Extracted data entries
---

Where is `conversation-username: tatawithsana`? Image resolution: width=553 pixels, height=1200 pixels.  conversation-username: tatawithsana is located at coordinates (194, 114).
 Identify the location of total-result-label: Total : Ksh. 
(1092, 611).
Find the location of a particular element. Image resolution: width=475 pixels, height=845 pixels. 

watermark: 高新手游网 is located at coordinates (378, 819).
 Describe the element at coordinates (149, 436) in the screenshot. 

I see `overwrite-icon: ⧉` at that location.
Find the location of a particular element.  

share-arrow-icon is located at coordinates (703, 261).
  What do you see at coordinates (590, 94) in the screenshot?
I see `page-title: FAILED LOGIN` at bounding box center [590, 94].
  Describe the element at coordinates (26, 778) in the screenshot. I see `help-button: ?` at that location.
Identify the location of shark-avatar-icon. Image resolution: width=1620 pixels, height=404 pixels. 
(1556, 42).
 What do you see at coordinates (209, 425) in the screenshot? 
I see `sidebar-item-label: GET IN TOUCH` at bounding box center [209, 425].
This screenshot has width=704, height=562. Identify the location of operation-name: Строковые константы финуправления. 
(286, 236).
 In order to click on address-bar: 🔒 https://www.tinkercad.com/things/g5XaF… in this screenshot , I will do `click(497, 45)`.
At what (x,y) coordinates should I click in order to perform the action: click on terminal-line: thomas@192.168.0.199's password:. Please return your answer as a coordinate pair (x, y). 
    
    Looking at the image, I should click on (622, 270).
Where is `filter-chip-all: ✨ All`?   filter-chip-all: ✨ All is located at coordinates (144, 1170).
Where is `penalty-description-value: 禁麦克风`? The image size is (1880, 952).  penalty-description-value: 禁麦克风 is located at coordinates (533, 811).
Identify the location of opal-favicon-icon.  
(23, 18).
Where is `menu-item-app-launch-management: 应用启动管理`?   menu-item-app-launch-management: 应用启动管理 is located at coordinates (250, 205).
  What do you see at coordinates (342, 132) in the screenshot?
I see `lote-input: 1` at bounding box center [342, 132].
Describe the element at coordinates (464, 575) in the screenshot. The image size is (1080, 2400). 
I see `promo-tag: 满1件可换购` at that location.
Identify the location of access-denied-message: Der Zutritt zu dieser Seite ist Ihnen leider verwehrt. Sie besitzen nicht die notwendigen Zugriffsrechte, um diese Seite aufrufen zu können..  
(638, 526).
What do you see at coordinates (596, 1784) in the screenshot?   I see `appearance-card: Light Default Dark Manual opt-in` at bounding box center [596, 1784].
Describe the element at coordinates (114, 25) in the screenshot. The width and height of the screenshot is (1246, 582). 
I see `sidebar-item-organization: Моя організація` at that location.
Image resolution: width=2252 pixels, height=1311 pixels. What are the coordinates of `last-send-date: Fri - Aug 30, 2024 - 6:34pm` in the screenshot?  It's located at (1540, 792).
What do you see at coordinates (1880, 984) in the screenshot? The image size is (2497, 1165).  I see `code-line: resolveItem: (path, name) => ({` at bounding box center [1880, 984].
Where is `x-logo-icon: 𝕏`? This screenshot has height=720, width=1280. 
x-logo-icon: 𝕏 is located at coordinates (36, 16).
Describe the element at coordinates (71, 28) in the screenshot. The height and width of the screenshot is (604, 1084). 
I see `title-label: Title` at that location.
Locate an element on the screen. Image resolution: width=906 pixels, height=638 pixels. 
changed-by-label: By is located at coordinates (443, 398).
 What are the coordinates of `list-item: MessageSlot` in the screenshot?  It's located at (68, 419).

---

Rewrite everything from the line containing "coordinates (533, 811)." down to the end of the material, changing "Image resolution" to "Screen resolution" and leaving all else as it is.

Where is `penalty-description-value: 禁麦克风`? The image size is (1880, 952).  penalty-description-value: 禁麦克风 is located at coordinates (533, 811).
Identify the location of opal-favicon-icon.  
(23, 18).
Where is `menu-item-app-launch-management: 应用启动管理`?   menu-item-app-launch-management: 应用启动管理 is located at coordinates (250, 205).
  What do you see at coordinates (342, 132) in the screenshot?
I see `lote-input: 1` at bounding box center [342, 132].
Describe the element at coordinates (464, 575) in the screenshot. The image size is (1080, 2400). 
I see `promo-tag: 满1件可换购` at that location.
Identify the location of access-denied-message: Der Zutritt zu dieser Seite ist Ihnen leider verwehrt. Sie besitzen nicht die notwendigen Zugriffsrechte, um diese Seite aufrufen zu können..  
(638, 526).
What do you see at coordinates (596, 1784) in the screenshot?   I see `appearance-card: Light Default Dark Manual opt-in` at bounding box center [596, 1784].
Describe the element at coordinates (114, 25) in the screenshot. The width and height of the screenshot is (1246, 582). 
I see `sidebar-item-organization: Моя організація` at that location.
Screen resolution: width=2252 pixels, height=1311 pixels. What are the coordinates of `last-send-date: Fri - Aug 30, 2024 - 6:34pm` in the screenshot?  It's located at (1540, 792).
What do you see at coordinates (1880, 984) in the screenshot? The image size is (2497, 1165).  I see `code-line: resolveItem: (path, name) => ({` at bounding box center [1880, 984].
Where is `x-logo-icon: 𝕏`? This screenshot has height=720, width=1280. 
x-logo-icon: 𝕏 is located at coordinates (36, 16).
Describe the element at coordinates (71, 28) in the screenshot. The height and width of the screenshot is (604, 1084). 
I see `title-label: Title` at that location.
Locate an element on the screen. Screen resolution: width=906 pixels, height=638 pixels. 
changed-by-label: By is located at coordinates (443, 398).
 What are the coordinates of `list-item: MessageSlot` in the screenshot?  It's located at (68, 419).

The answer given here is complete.